**Excerpted records:**
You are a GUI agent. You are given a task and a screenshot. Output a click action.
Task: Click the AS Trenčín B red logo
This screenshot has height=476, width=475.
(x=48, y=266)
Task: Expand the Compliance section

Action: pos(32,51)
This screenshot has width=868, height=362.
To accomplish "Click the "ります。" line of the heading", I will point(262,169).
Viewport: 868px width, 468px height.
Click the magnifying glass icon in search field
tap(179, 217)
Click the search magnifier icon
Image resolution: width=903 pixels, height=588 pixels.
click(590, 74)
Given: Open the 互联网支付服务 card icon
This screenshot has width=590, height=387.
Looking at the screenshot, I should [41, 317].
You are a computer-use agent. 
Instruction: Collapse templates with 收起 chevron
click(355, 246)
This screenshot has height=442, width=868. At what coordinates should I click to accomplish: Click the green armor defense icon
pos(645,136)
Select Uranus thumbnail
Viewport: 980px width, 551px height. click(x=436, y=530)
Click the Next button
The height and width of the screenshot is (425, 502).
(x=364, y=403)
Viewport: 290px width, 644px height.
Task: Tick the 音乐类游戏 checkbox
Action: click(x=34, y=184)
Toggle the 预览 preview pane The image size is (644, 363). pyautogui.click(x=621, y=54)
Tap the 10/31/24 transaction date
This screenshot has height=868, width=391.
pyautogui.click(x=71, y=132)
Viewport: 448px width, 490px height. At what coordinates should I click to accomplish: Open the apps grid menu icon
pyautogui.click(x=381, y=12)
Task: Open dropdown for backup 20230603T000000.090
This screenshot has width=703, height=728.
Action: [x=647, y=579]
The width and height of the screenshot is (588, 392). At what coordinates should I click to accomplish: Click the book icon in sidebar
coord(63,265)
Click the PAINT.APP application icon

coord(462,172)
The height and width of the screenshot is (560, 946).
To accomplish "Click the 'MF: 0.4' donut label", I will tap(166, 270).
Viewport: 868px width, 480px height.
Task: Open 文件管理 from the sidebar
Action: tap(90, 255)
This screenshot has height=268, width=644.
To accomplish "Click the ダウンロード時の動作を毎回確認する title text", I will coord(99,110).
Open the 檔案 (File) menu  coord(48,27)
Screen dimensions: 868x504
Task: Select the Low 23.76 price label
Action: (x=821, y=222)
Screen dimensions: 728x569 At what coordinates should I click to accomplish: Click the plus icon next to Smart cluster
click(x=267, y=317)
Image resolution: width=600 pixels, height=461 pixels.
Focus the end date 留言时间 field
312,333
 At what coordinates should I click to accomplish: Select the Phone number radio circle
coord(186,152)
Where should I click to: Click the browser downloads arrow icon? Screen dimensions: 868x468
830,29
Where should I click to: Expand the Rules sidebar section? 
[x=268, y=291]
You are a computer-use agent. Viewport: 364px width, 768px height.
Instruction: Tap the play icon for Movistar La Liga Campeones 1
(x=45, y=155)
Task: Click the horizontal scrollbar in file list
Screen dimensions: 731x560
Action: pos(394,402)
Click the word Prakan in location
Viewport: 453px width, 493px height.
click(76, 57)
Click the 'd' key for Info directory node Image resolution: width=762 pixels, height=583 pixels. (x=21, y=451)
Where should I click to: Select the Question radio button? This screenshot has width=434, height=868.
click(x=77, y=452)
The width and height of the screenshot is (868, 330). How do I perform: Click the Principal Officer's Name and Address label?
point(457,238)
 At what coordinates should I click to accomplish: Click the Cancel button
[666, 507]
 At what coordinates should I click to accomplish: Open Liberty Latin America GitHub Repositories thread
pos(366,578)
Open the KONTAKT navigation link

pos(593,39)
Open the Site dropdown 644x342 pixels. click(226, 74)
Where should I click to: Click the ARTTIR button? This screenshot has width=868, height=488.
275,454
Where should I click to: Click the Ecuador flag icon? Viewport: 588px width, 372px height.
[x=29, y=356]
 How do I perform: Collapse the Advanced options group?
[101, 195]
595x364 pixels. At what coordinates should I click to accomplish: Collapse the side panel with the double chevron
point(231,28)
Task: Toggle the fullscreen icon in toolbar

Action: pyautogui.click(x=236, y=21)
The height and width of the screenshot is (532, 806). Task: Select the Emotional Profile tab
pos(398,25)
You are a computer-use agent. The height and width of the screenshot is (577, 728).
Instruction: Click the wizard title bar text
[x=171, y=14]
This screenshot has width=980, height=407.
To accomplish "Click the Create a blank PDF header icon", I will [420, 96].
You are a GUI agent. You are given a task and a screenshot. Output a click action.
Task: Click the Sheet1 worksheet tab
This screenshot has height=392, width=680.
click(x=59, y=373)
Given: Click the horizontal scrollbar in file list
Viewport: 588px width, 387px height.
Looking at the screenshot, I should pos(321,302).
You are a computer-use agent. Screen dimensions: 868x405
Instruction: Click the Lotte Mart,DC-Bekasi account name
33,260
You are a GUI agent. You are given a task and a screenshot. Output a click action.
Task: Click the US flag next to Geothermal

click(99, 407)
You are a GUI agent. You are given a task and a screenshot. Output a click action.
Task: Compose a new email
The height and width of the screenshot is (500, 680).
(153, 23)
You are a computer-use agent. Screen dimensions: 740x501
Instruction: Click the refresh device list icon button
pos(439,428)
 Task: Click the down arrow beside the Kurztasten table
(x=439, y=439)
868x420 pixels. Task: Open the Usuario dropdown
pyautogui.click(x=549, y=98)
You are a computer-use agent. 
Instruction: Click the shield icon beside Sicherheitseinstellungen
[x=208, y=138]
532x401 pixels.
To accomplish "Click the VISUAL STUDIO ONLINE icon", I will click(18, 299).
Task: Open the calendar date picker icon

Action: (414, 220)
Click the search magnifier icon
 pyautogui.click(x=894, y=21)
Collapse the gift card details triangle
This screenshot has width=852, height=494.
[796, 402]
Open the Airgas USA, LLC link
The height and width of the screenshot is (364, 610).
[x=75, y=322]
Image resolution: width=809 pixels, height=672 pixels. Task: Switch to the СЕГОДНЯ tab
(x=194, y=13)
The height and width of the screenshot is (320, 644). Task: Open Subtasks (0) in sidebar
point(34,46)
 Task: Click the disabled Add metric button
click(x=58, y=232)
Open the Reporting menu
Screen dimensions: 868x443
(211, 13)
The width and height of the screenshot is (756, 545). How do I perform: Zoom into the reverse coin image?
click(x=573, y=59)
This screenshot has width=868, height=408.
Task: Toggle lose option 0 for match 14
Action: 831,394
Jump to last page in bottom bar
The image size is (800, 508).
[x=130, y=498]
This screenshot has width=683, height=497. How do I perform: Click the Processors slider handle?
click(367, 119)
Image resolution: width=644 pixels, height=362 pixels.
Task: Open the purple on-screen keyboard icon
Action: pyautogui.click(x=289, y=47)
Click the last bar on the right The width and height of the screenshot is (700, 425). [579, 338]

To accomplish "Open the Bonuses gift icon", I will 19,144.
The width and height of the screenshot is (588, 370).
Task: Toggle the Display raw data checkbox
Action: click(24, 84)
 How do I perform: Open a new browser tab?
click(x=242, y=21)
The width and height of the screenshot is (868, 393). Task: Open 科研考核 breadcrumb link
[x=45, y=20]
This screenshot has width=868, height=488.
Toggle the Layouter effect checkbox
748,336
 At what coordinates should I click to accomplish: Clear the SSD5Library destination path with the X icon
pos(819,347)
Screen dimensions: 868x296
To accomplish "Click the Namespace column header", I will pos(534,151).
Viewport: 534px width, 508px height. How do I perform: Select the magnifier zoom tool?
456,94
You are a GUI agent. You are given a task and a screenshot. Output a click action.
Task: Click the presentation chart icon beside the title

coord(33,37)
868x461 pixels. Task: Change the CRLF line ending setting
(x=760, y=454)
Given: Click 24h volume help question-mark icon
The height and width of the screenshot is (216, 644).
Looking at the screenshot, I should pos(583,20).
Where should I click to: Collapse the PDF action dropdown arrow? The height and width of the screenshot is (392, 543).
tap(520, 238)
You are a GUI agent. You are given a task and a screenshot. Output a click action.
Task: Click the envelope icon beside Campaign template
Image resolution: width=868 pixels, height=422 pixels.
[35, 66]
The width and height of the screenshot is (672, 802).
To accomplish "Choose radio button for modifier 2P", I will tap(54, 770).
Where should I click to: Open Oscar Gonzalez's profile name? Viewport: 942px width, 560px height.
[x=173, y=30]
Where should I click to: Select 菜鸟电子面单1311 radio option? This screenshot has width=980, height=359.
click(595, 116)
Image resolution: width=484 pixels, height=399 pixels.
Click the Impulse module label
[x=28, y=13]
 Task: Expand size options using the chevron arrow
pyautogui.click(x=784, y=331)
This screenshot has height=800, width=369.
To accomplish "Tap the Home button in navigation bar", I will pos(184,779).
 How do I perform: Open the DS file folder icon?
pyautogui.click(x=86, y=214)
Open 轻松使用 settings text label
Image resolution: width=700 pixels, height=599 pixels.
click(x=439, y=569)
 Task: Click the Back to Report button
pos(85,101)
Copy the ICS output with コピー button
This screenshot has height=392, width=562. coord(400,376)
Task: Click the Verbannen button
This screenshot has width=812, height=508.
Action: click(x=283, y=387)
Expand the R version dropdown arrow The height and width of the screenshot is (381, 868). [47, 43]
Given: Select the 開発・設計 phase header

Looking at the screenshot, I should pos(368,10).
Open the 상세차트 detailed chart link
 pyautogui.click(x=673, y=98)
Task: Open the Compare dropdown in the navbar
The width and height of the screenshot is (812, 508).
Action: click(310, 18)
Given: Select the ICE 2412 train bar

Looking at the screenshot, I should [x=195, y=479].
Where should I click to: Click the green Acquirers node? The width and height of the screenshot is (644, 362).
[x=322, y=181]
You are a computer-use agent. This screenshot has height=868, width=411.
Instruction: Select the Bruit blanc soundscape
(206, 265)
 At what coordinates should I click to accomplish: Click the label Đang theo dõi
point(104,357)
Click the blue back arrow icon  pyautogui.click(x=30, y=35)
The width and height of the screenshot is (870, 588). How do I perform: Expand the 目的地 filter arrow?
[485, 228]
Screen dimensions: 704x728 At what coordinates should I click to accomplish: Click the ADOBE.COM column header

**Problem requirements:**
Please copy, word for word, every line from the first line of the records through the line containing "Toggle the 预览", with both of those lines included and nothing else.

**Expected answer:**
You are a GUI agent. You are given a task and a screenshot. Output a click action.
Task: Click the AS Trenčín B red logo
This screenshot has height=476, width=475.
(x=48, y=266)
Task: Expand the Compliance section

Action: pos(32,51)
This screenshot has width=868, height=362.
To accomplish "Click the "ります。" line of the heading", I will point(262,169).
Viewport: 868px width, 468px height.
Click the magnifying glass icon in search field
tap(179, 217)
Click the search magnifier icon
Image resolution: width=903 pixels, height=588 pixels.
click(590, 74)
Given: Open the 互联网支付服务 card icon
This screenshot has width=590, height=387.
Looking at the screenshot, I should [41, 317].
You are a computer-use agent. 
Instruction: Collapse templates with 收起 chevron
click(355, 246)
This screenshot has height=442, width=868. At what coordinates should I click to accomplish: Click the green armor defense icon
pos(645,136)
Select Uranus thumbnail
Viewport: 980px width, 551px height. click(x=436, y=530)
Click the Next button
The height and width of the screenshot is (425, 502).
(x=364, y=403)
Viewport: 290px width, 644px height.
Task: Tick the 音乐类游戏 checkbox
Action: click(x=34, y=184)
Toggle the 预览 preview pane The image size is (644, 363). pyautogui.click(x=621, y=54)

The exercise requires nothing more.